Nasa’s Veggie system will enable astronauts to safely grow nutritious fresh food
Experiencing weightlessness, gazing back at the Earth as a pale blue dot and the adrenaline rush of being propelled into orbit at 20,000mph: life as an astronaut has various unique attractions.
The food is not among them, with space travellers over the years enduring delicacies such as freeze-dried ice-cream, liquid salt and pepper, and dehydrated prawn cocktail. However, the menu is now set to be expanded, with the first space-grown lettuce having been found to be as safe, nutritious and palatable as the Earth-grown variety.
Gioia Massa of Nasa Kennedy Space Center, the lead scientist on the lettuce-growing project, said that growing food in space could be crucial for astronauts on long-duration missions such as Artemis III, scheduled to land humans on the lunar south pole by 2024, and Nasa’s first crewed mission to Mars, planned for the late 2020s.
“If you store packaged food for a long duration the quality, flavour and nutritional quality decrease, the vitamins degrade,” she said. “We can’t guarantee that they’re going to get enough nutrition right now.”
She added: “There may also be psychological benefits of growing plants and looking after plants.”
Space food is said to have improved in recent years – anything sent to the International Space Station (ISS) has to score a six or above on a one-to-nine taste scale where one is “the worst thing you’ve ever tasted”. But even so, astronauts can grow fatigued of eating the same old vacuum-packed meals.
“There’s some weight loss in many of the astronauts,” said Massa.
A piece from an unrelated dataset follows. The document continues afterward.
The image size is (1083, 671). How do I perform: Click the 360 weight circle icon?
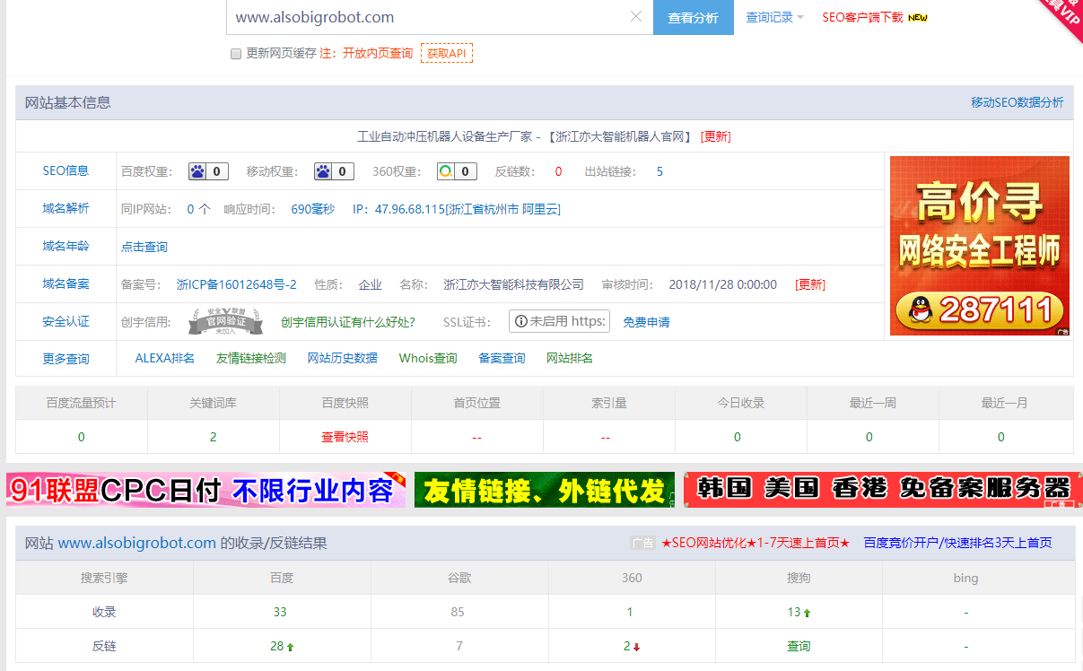pyautogui.click(x=445, y=171)
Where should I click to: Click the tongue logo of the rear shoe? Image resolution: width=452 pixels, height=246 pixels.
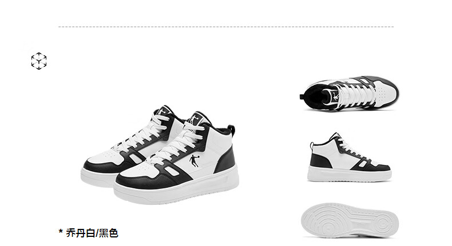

Lettuce was grown in batches onboard the ISS between 2014-16. The vegetable production system – known as Veggie – comprised of plant pillows (sealed units containing ceramic soil), LED lighting and a watering system that involved astronauts injecting water through a tube.
The lettuce crops grew undisturbed for 33 to 56 days before being harvested and eaten, or deep-frozen and returned to Earth for chemical and biological analysis. Astronauts rubbed the leaves with sanitised wipes before eating. “We don’t want to get anyone sick. That’s why we’re doing all this,” said Massa.
The space-grown lettuce was similar in composition to Earth-grown controls, and some plants were even richer in elements such as potassium, sodium, phosphorus, sulphur and zinc. They had higher levels of bacteria, possibly due to their growing in a warmer, more humid and closed-air system, but were not found to carry any dangerous bacteria such as coliform E coli or salmonella. The findings of the project are published in the journal Frontiers in Plant Science.
Nasa is now expanding the range of produce grown onboard the ISS, with plans for pak choi, dragoon lettuce, wasabi mustard and red Russian kale to be grown later this year, as well as tomatoes and peppers. It will be longer before these can be transformed into a stir fry, however. “We have nowhere to cook up there so we’re looking at things that taste good fresh,” said Massa.